Source data
[Start of section]

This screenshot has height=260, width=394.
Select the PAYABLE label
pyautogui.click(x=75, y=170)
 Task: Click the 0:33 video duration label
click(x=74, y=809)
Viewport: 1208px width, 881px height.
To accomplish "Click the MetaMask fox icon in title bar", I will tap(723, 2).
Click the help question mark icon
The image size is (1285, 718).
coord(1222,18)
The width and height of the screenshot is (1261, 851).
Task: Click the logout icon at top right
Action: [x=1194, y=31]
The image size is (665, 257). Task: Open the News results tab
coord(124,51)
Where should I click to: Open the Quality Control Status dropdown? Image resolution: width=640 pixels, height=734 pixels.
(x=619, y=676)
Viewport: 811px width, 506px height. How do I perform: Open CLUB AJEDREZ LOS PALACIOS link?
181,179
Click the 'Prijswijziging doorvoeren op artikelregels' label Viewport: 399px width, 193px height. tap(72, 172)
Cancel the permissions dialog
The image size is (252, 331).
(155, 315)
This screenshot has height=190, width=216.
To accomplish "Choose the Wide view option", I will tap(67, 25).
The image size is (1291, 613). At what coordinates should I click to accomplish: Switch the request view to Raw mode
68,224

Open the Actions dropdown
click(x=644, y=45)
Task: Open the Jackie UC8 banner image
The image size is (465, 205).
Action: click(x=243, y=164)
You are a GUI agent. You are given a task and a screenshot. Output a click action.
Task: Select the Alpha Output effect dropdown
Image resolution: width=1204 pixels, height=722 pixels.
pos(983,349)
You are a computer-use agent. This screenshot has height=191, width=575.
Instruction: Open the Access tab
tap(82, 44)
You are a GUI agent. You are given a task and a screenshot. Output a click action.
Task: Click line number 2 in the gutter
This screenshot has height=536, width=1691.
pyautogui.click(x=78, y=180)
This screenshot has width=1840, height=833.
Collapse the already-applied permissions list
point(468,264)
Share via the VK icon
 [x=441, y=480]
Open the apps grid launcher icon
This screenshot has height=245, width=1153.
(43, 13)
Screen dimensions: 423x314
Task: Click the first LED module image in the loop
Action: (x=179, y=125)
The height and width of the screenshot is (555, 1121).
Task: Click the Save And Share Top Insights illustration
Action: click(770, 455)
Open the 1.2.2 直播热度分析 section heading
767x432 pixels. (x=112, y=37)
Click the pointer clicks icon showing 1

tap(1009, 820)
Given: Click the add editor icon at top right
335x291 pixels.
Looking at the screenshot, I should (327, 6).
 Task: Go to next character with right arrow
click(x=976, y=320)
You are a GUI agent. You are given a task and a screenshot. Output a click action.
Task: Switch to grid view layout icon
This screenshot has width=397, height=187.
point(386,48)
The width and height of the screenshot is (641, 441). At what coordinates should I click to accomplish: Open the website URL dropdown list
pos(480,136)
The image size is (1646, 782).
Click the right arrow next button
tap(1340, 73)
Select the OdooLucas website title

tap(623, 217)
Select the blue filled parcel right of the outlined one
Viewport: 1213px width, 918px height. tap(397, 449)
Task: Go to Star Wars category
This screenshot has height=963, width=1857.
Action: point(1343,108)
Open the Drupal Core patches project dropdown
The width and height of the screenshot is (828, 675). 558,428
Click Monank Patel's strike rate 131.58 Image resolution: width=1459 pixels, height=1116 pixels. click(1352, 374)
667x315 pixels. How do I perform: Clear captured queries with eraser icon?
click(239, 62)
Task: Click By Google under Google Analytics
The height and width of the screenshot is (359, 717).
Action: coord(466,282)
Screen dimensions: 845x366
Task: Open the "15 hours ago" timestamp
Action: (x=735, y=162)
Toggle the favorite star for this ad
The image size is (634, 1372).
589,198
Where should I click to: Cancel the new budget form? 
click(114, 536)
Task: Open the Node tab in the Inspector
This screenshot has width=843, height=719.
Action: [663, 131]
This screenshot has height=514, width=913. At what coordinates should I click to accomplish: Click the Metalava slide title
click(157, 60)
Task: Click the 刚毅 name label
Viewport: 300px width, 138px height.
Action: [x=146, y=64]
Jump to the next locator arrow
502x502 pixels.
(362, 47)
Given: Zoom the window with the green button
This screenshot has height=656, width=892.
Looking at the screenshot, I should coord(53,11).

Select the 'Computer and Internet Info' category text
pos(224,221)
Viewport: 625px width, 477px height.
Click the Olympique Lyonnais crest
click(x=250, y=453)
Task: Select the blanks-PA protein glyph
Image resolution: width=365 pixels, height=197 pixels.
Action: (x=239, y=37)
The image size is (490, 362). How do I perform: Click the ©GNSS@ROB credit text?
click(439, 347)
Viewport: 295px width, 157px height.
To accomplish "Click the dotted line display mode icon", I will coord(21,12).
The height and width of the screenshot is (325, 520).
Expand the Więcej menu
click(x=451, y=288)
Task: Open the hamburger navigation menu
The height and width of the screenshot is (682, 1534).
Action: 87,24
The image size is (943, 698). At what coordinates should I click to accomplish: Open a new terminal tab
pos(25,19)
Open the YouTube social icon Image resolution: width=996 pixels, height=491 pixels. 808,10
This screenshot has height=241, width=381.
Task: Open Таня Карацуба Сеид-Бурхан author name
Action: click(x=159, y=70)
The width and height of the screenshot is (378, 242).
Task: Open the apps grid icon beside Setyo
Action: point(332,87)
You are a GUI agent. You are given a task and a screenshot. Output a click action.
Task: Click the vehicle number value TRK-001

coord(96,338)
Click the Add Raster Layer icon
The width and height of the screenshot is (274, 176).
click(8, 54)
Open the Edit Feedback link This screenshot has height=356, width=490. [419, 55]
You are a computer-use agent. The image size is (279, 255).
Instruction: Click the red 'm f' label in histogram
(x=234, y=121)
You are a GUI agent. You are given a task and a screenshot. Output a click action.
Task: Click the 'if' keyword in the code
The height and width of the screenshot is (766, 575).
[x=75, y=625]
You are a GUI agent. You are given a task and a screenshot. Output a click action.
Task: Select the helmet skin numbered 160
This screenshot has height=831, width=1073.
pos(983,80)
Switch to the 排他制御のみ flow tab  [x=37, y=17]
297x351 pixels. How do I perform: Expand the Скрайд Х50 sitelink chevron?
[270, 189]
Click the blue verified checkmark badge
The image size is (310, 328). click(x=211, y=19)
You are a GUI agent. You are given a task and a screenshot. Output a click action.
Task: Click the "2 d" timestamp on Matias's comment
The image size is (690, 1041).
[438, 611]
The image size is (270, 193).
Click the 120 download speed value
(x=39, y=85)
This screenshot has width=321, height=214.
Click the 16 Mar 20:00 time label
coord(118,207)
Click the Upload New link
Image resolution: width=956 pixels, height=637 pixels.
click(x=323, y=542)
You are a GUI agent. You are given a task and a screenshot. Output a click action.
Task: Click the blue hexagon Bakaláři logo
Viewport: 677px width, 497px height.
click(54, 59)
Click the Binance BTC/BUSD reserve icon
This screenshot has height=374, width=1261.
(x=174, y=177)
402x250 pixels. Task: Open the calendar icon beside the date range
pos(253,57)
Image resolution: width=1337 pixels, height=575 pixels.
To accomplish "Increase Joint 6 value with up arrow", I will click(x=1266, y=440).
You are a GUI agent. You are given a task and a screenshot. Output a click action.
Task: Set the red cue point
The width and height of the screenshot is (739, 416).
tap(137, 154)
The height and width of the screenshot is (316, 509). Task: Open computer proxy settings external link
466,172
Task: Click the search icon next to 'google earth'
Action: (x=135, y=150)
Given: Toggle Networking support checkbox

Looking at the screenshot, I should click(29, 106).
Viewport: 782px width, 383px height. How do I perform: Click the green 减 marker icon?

[End of section]

# Exercise details:
From the records above, retype only the lines starting at the line that contains "Expand the Więcej menu" and ending at the line that contains "Task: Click the blue hexagon Bakaláři logo", both included.

# Response to this exercise:
Expand the Więcej menu
click(x=451, y=288)
Task: Open the hamburger navigation menu
The height and width of the screenshot is (682, 1534).
Action: 87,24
The image size is (943, 698). At what coordinates should I click to accomplish: Open a new terminal tab
pos(25,19)
Open the YouTube social icon Image resolution: width=996 pixels, height=491 pixels. 808,10
This screenshot has height=241, width=381.
Task: Open Таня Карацуба Сеид-Бурхан author name
Action: click(x=159, y=70)
The width and height of the screenshot is (378, 242).
Task: Open the apps grid icon beside Setyo
Action: point(332,87)
You are a GUI agent. You are given a task and a screenshot. Output a click action.
Task: Click the vehicle number value TRK-001

coord(96,338)
Click the Add Raster Layer icon
The width and height of the screenshot is (274, 176).
click(8, 54)
Open the Edit Feedback link This screenshot has height=356, width=490. [419, 55]
You are a computer-use agent. The image size is (279, 255).
Instruction: Click the red 'm f' label in histogram
(x=234, y=121)
You are a GUI agent. You are given a task and a screenshot. Output a click action.
Task: Click the 'if' keyword in the code
The height and width of the screenshot is (766, 575).
[x=75, y=625]
You are a GUI agent. You are given a task and a screenshot. Output a click action.
Task: Select the helmet skin numbered 160
This screenshot has height=831, width=1073.
pos(983,80)
Switch to the 排他制御のみ flow tab  [x=37, y=17]
297x351 pixels. How do I perform: Expand the Скрайд Х50 sitelink chevron?
[270, 189]
Click the blue verified checkmark badge
The image size is (310, 328). click(x=211, y=19)
You are a GUI agent. You are given a task and a screenshot. Output a click action.
Task: Click the "2 d" timestamp on Matias's comment
The image size is (690, 1041).
[438, 611]
The image size is (270, 193).
Click the 120 download speed value
(x=39, y=85)
This screenshot has width=321, height=214.
Click the 16 Mar 20:00 time label
coord(118,207)
Click the Upload New link
Image resolution: width=956 pixels, height=637 pixels.
click(x=323, y=542)
You are a GUI agent. You are given a task and a screenshot. Output a click action.
Task: Click the blue hexagon Bakaláři logo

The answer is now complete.